## PASSAGE FOR REVIEW
+===+

Strong covenants with brand tenants, long triple-net leases and quality locations make single-tenant properties – even stratas - a prime investment for 2022
 triple net Walden Gate
Single-tenant assets with national clients on triple-net leases are touted as a prime real estate investment. |Marcus & Millichap

A year ago, we contributed to a Western Investor report on what was attracting tenants to single-tenant investment property; namely, strong covenants, long-term triple net, or even quadruple net leases, quality locations, and carefree ownership. Today, a lot of the fundamentals remain the same but what has been notable over the last few months is the increase in buyers and the amount of capital searching for these deals.

In a year that has brought uncertainty and risk to the forefront of people’s minds, as well as the shakeout of smaller local retail operators, stability and security are in high demand.

Many single-tenant properties are occupied by national tenants with strong corporate brand recognition and offer daily needs, such as banks, pharmacies, quick service restaurants, or automotive gas stations and service centres. These tenants often have a large loyal following and provide goods or services that are not easily replicated by e-retail.

Of the 23 deals firmed up or sold this year by Marcus & Millichap, seven were in Metro Vancouver, eight on Vancouver Island and the Interior of B.C., and eight in Alberta, for a combined value of over $104 million.

+===+

## EXERCISE 1
In the single-tenant investment article, how many of this year's Marcus & Millichap deals were in Alberta?
## EXERCISE 2
Mark each statement (a) to (c) yes or no according to the single-tenant investment article, quoting the words that settle it.
(a) The goods or services these tenants provide are easily replicated by e-retail.
(b) In the last few months, more buyers have been looking for these deals.
(c) Seven of the deals were on Vancouver Island and the Interior of B.C.
## EXERCISE 3
Put this sentence from the single-tenant investment article into Spanish: "In a year that has brought uncertainty and risk to the forefront of people’s minds, as well as the shakeout of smaller local retail operators, stability and security are in high demand."

## Data extracted from a collection
+===+

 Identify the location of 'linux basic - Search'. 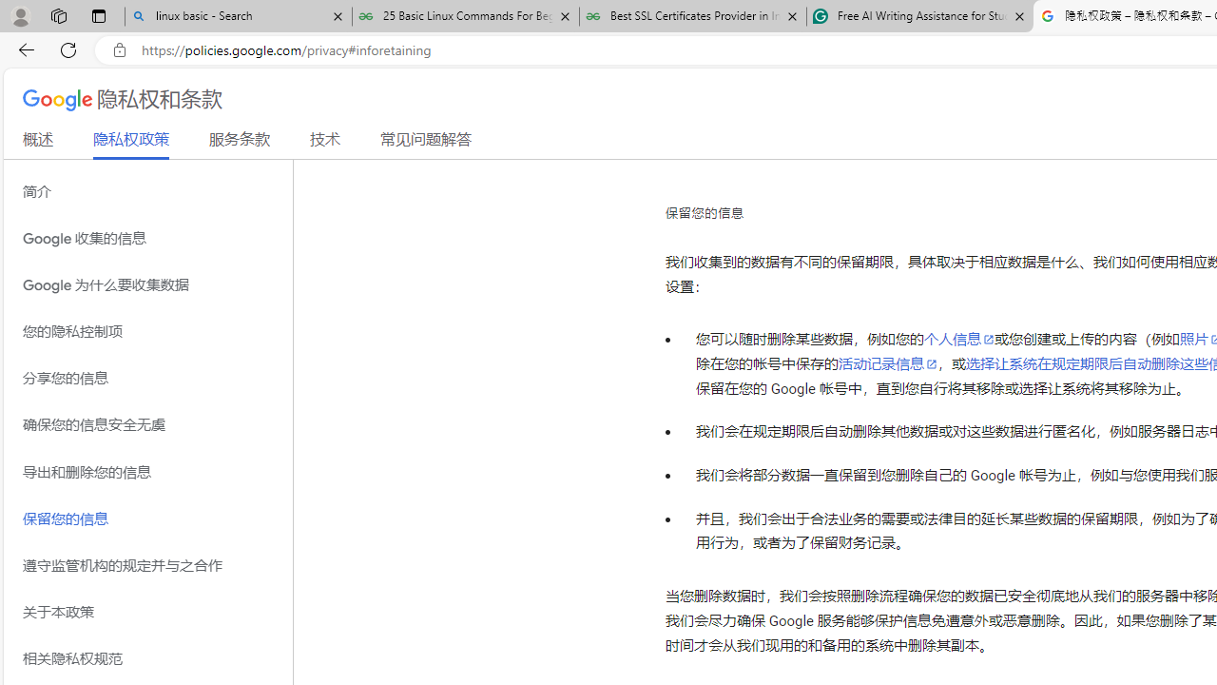
(237, 16).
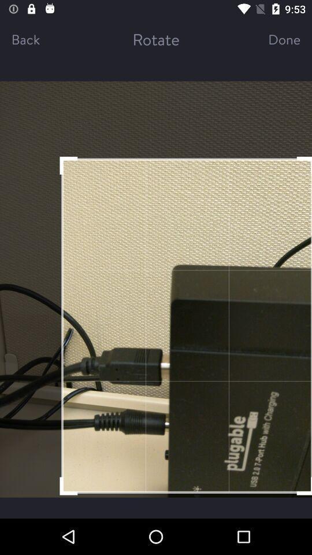  I want to click on item to the right of the rotate item, so click(273, 39).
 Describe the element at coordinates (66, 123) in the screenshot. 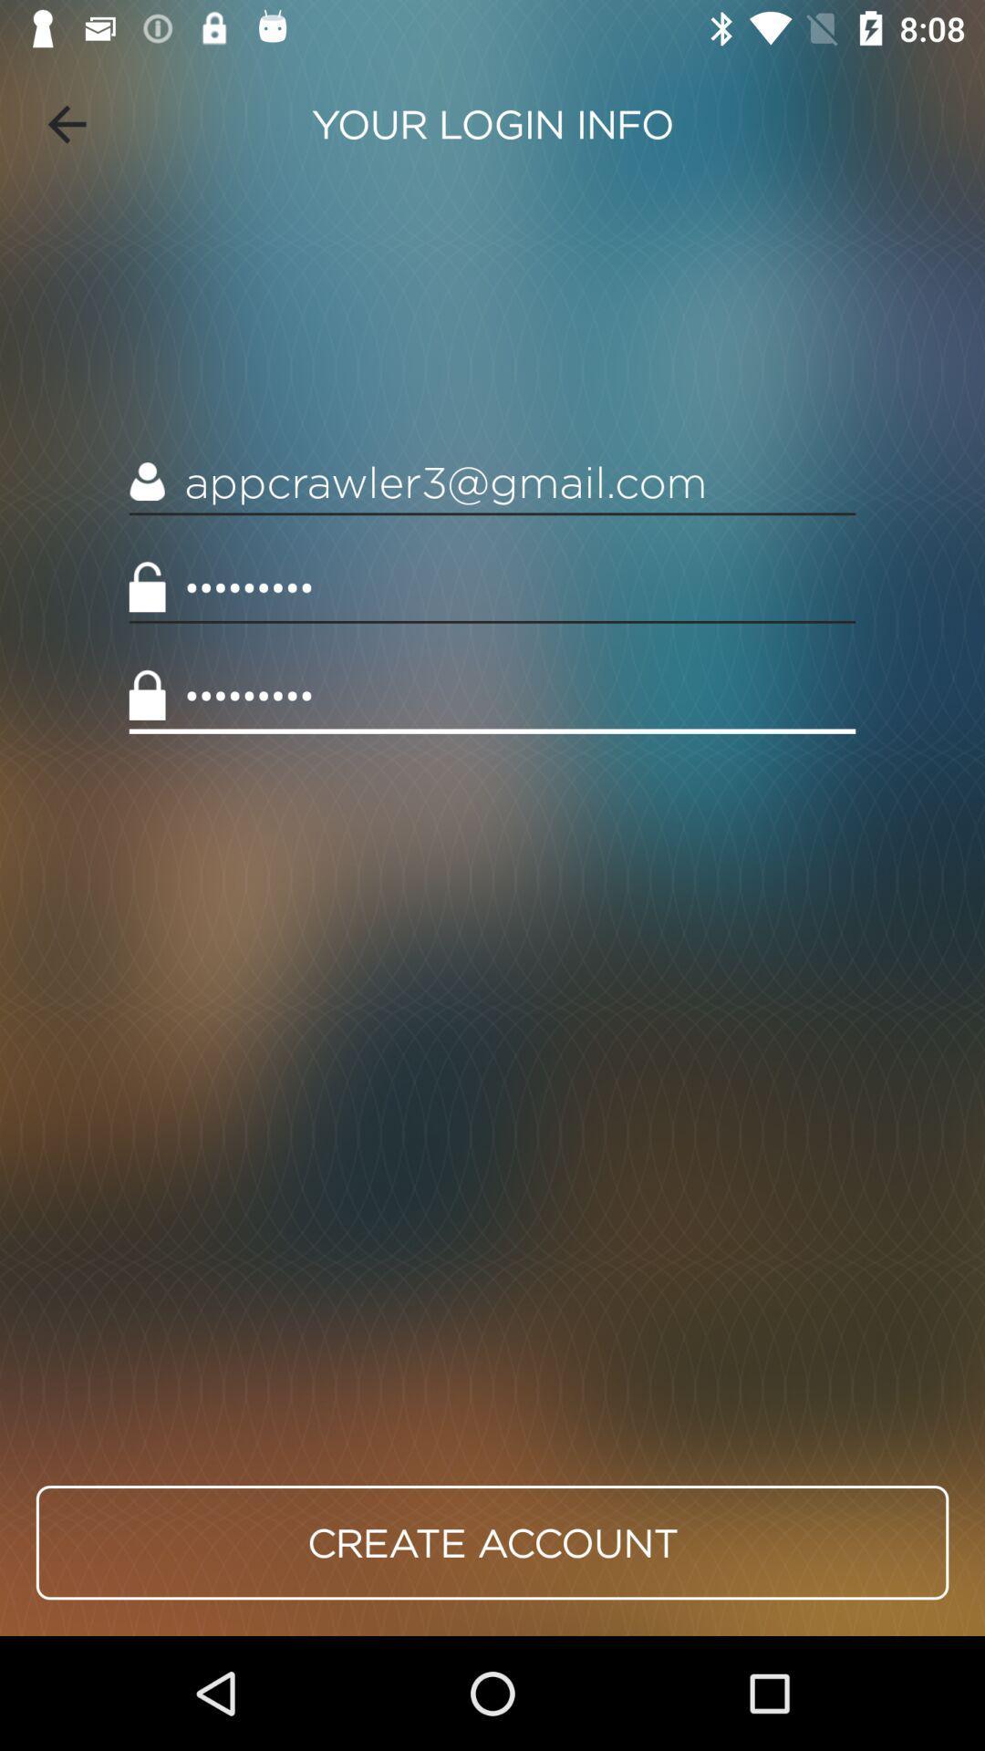

I see `item above appcrawler3@gmail.com` at that location.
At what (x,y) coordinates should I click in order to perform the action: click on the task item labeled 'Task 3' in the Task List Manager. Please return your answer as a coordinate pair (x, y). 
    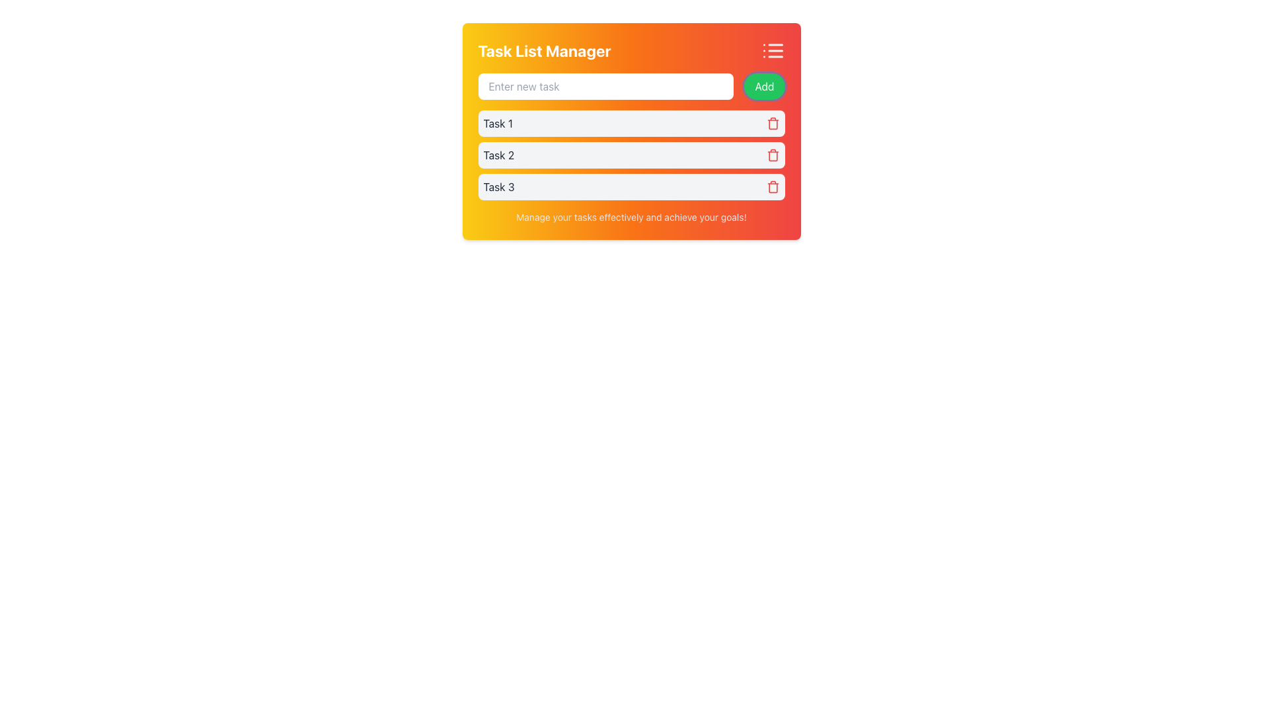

+===+

## EXERCISE RESULT 1
Eight.

## EXERCISE RESULT 2
(a) No: "provide goods or services that are not easily replicated by e-retail."
(b) Yes: "the increase in buyers and the amount of capital searching for these deals."
(c) No: "eight on Vancouver Island and the Interior of B.C."

## EXERCISE RESULT 3
En un año que ha puesto la incertidumbre y el riesgo en primer plano en la mente de las personas, y que también ha traído la depuración de los operadores minoristas locales más pequeños, la estabilidad y la seguridad tienen una gran demanda.